Cierra slams into the bathroom with Callie, who is sporting ribbons in her bright blue Mohawk. They smile hello and everyone compliments one another’s dresses, and then they go into the stalls. Issie leans down and whispers, “What do you want to do? Should we all go home?”

I want to, but that would be selfish. “Nah, I want to see you and the Devster dance. And stuff.”

She goes up on tiptoes. “Really?”

“Swear.” I put up my hand like a Girl Scout promise. “And we will all just pretend everything is normal and supernatural threats don’t hover outside the fire exit door.”

“So we go into denial,” Cassidy says, smiling, as she scratches her waist.

“Yep.” I reach up and wipe some mascara that’s clotted near her eye. “But only for the rest of the dance. Then we go into action.”

All around us people are dancing, laughing, spinning, having fun in the kind of corny, cheese ball way that people do when they know the dance is beyond lame but somehow that ultra-geekiness almost makes it cool. Along the wall and in little clumps are the dateless girls who are eyeing the dateless guys. I am one of those dateless girls now, because Nick is gone, really gone.

Issie stops dancing with Devyn long enough to wrap an arm around my shoulders. She leans in and yells in my ear because that’s the only way her tiny voice can be heard over the raging music. “You miss him, huh?”

My stomach clenches up. “Yeah.”

“We’ll find him,” she insists. “We’ll bring him back.”

I give her a half smile and nod, because the truth is I have to believe what she says. I have to believe that Nick is alive in Valhalla and that somehow we can bring him back here, where he belongs.

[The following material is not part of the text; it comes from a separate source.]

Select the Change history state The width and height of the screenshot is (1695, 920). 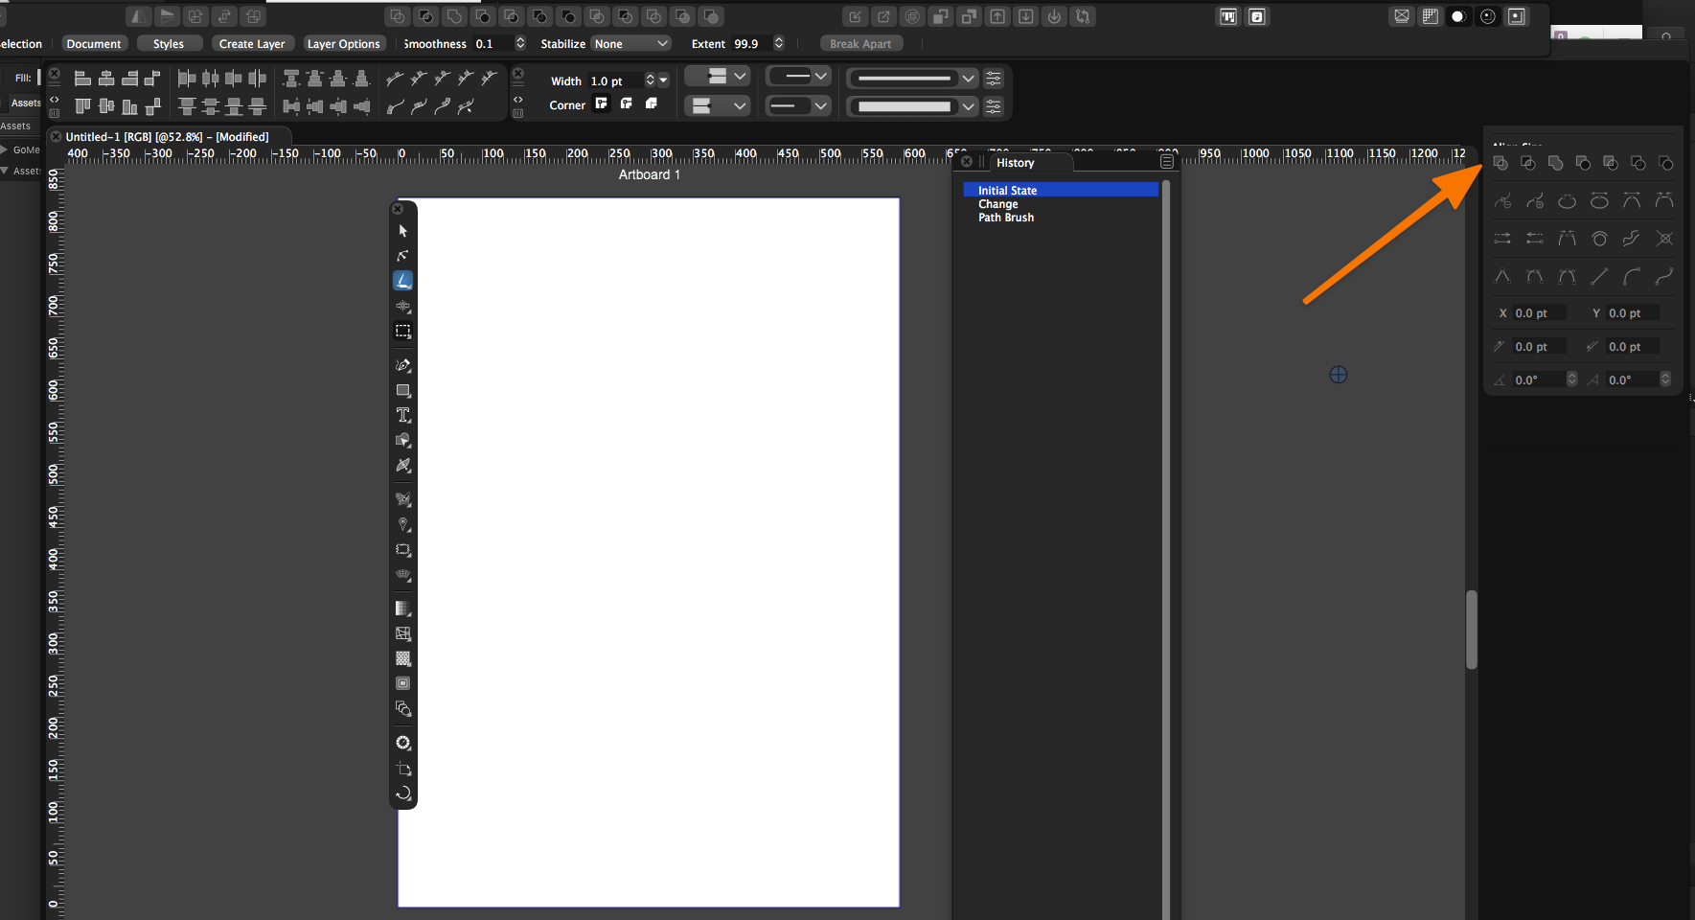click(x=998, y=204)
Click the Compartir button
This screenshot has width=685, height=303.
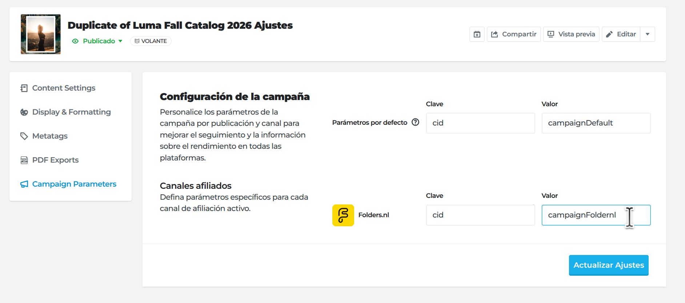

“We’ll get him,” I yell back, trying to sound as determined and positive as I can. My lips hit her dangling pink flamingo earrings. She smells like coconuts.

She does one of her super-vigorous nods. “That’s right. We will!”

Devyn looks back and forth between us. His mouth presses into a line and I know-I know -that he has doubts.

Just then the music changes from loud and awesome and frenetic to slow-dance time. I groan. Devyn pulls Issie into his arms. He looks tired from all the exercise. I can see it in the crinkles around his eyes, the tightness of his lips, like he’s holding the pain in so Issie can have fun and not worry. He’s only just started walking again. He’d been injured and was stuck in a wheelchair, paralyzed in a pixie attack, actually.

Cassidy and I stand together while Issie and Devyn sort of sway side to side and press into each other. They both look fragile and bird boned, easily broken.

“They are so sweet,” Cassidy says into my ear.

I nod. She smells like lavender and herbs.

“You doing okay?” she asks again. Her voice flits down to me.

I nod again.

This time she doesn’t let me get away with it. She bumps me with her hip. “Liar.”

I kneel down and fidget with the anklet Nick gave me. It’s thin and silver, a reminder of him flush against my skin. I check the clasp, make sure it won’t break, and say, “To say this sucks is an understatement.”